Just a few hours later, the airport shuttle came to pick me up. Good Man worked the entire weekend and was exhausted. I didn’t want him to drive me to the airport because he was so tired. He waved to me. “See you in a month.”
I blinked back tears.
For some reason the flight attendants had told us when to close the shades, but they’d never told anyone to open them again. So when I arrived in Seoul at 3 pm, my body wasn’t even sure if it was daytime. When I got to passport control, the woman greeted me, stamped my passport, and sent me on my way. I had expected some questions about why I was there, or at least a warning that teaching English without a visa is illegal, but she said nothing. Was it my new, completely blank passport? Or did she decide warnings didn’t matter to anyone?
I easily found Mother. She greeted me, then immediately grabbed my stomach and told me I was fat and needed to diet.
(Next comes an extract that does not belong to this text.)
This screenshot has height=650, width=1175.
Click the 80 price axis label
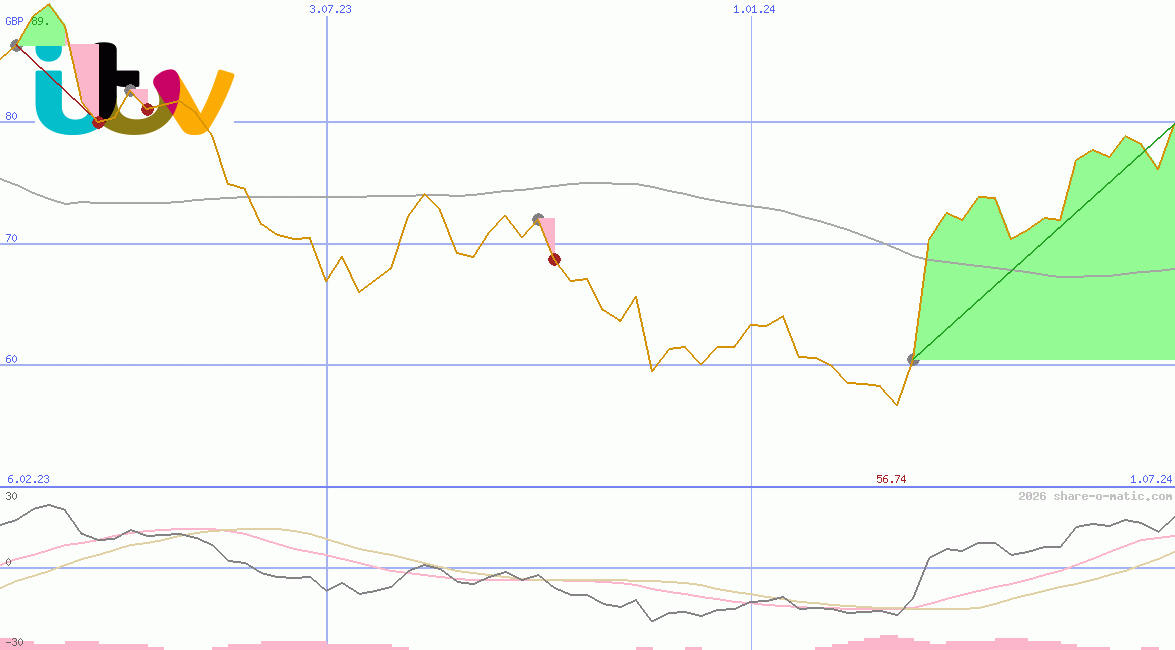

I rolled my eyes. “Have you been waiting long, Mother?”
In the car, Mother told me I needed to have babies. In fact, she wanted me to promise her two things: I would lose 10 kg on this trip, and I would have a baby next year. She held out her pinky, waiting for me to hook it with my pinky.
“No, I will not promise,” I said, struggling to find the Korean I haven’t spoken in so long, while simultaneously trying to think of a reason why. “In America, a promise is very, very important. Oh my, I am so tired.”
I closed my eyes. This was a mistake, I thought, I should have stayed home.